Stated problem A:
In the column about the kink-fetish photo shoot, where does Sagacity hold Domlander on Saturday night?

Selected extract:
+---+

The kink-fetish folk were having a difficult time selecting a discreet place for a Times Colonist photo shoot.

So I suggested my house.

That’s why, earlier this week, two cat ladies were posing on our kitchen island, which is usually used to slice vegetables.

I call them cat ladies because one had furry paws. The other wore fishnets, a latex dress and a sort of cat-ear hat. They were joined on the island by a big bearded fellow with a kilt and two whips.

“Bring the hand up with the whip higher. Higher,” instructed the photographer.

Sam Quinn, founder of the kink-fetish society Sagacity, said to me: “Maybe you want to wipe that island down before you chop onions.”

And then I remembered I’d neglected to tell my wife about the kink-fetish shoot.

Founded 15 years ago, Sagacity is this city’s oldest alternative-lifestyle society. If you’re into whipping, tying people with ropes, wax dripping and more, Sagacity welcomes you. On Saturday night, the society hosts Domlander, its annual fetish fashion competition and dance, at the Victoria Event Centre.

Quinn, a transplanted American whose kink nickname is Ladyfish, said Domlander is a takeoff on Zoolander, the Ben Stiller movie satirizing the fashion industry. She invites Stiller to Domlander every year. He once sent an autographed photo, but that’s as far as it’s gone.

At Domlander, 15 fashionable kinksters will strut the catwalk. Quinn said for the talent portion, they might sing or lip-sync a song ripe for double-entendre such as Michael Jackson’s Beat It.

“When vanilla [non-kink] people hear it, it’s about the dance. But for kinky people …”

“It’s about flogging?” I said, getting into the spirit.

“Exactly,” Quinn said.

+---+

Stated problem B:
Write out the records from the line containing "Where should I click to: Click the Save" down to the line containing "click(119, 16)", including both of those lines.

Word and element locating records:

+---+

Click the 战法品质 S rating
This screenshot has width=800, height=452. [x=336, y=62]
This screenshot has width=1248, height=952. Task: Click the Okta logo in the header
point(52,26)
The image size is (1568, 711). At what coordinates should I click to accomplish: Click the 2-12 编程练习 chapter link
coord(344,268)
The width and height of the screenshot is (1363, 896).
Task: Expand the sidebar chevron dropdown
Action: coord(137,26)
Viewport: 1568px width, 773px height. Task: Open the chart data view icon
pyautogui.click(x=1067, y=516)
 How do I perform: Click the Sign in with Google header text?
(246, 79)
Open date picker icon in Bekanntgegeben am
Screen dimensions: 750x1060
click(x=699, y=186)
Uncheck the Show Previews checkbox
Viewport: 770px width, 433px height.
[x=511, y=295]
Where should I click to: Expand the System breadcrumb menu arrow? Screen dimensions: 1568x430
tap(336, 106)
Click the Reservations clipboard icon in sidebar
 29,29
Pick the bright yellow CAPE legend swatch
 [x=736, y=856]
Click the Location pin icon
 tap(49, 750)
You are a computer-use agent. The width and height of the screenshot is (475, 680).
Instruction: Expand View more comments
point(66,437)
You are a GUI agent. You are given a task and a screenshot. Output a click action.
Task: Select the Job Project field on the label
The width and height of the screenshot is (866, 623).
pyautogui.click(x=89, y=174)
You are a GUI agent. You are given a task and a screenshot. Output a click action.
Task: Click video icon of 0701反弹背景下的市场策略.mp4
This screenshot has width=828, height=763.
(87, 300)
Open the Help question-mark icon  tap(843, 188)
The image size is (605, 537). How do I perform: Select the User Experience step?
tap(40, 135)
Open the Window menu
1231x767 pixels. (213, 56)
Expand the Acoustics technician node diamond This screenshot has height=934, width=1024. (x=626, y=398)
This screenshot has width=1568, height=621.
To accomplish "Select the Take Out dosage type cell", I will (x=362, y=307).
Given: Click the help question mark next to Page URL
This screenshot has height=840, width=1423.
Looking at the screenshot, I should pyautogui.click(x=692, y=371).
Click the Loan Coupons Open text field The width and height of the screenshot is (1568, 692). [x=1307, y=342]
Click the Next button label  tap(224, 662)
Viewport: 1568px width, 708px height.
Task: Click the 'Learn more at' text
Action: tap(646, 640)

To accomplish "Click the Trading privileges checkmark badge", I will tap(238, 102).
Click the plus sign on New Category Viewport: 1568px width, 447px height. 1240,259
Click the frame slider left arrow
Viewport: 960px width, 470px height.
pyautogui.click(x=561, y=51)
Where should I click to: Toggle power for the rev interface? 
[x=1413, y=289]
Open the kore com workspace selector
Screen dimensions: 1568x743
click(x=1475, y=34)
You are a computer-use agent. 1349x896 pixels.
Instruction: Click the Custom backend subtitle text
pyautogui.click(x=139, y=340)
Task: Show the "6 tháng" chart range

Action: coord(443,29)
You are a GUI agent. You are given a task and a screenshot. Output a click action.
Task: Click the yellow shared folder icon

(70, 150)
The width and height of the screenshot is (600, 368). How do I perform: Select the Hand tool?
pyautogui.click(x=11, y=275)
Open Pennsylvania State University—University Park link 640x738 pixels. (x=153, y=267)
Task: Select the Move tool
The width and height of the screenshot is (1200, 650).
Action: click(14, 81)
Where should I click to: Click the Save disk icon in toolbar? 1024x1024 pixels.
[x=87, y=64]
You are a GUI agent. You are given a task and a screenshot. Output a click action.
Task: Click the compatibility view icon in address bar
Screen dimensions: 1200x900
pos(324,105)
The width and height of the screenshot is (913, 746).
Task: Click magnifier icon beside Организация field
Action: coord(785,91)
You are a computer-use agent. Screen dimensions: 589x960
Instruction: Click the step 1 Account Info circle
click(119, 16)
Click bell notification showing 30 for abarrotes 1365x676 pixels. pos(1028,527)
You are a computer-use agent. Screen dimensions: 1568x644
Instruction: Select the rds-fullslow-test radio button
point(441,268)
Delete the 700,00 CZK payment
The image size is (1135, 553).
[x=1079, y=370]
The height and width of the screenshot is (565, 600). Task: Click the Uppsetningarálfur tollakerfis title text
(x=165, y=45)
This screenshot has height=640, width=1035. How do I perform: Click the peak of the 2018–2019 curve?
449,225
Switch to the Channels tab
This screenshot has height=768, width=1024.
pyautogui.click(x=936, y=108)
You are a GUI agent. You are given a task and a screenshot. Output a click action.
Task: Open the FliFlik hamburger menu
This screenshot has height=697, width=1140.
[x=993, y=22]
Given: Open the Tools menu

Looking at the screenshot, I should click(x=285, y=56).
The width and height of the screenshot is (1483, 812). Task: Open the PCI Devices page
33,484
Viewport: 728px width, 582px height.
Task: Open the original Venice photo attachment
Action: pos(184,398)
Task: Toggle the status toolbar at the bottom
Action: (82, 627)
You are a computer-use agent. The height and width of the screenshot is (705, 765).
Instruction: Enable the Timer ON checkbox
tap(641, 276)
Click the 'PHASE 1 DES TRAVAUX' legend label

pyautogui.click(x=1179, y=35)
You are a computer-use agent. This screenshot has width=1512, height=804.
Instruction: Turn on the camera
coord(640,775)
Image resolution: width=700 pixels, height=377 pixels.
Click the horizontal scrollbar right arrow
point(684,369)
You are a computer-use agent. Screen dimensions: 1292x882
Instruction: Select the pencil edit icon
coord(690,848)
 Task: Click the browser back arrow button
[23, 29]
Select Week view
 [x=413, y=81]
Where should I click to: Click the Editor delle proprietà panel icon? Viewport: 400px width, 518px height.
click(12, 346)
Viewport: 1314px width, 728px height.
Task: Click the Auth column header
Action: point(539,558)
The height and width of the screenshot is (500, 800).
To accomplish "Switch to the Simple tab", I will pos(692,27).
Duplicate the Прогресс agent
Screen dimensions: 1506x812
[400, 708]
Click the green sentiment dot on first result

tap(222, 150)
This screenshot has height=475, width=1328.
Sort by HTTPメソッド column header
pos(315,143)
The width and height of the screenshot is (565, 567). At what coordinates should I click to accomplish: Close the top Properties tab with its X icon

+---+

Output A:
At the Victoria Event Centre.

Output B:
Where should I click to: Click the Save disk icon in toolbar? 1024x1024 pixels.
[x=87, y=64]
You are a GUI agent. You are given a task and a screenshot. Output a click action.
Task: Click the compatibility view icon in address bar
Screen dimensions: 1200x900
pos(324,105)
The width and height of the screenshot is (913, 746).
Task: Click magnifier icon beside Организация field
Action: coord(785,91)
You are a computer-use agent. Screen dimensions: 589x960
Instruction: Click the step 1 Account Info circle
click(119, 16)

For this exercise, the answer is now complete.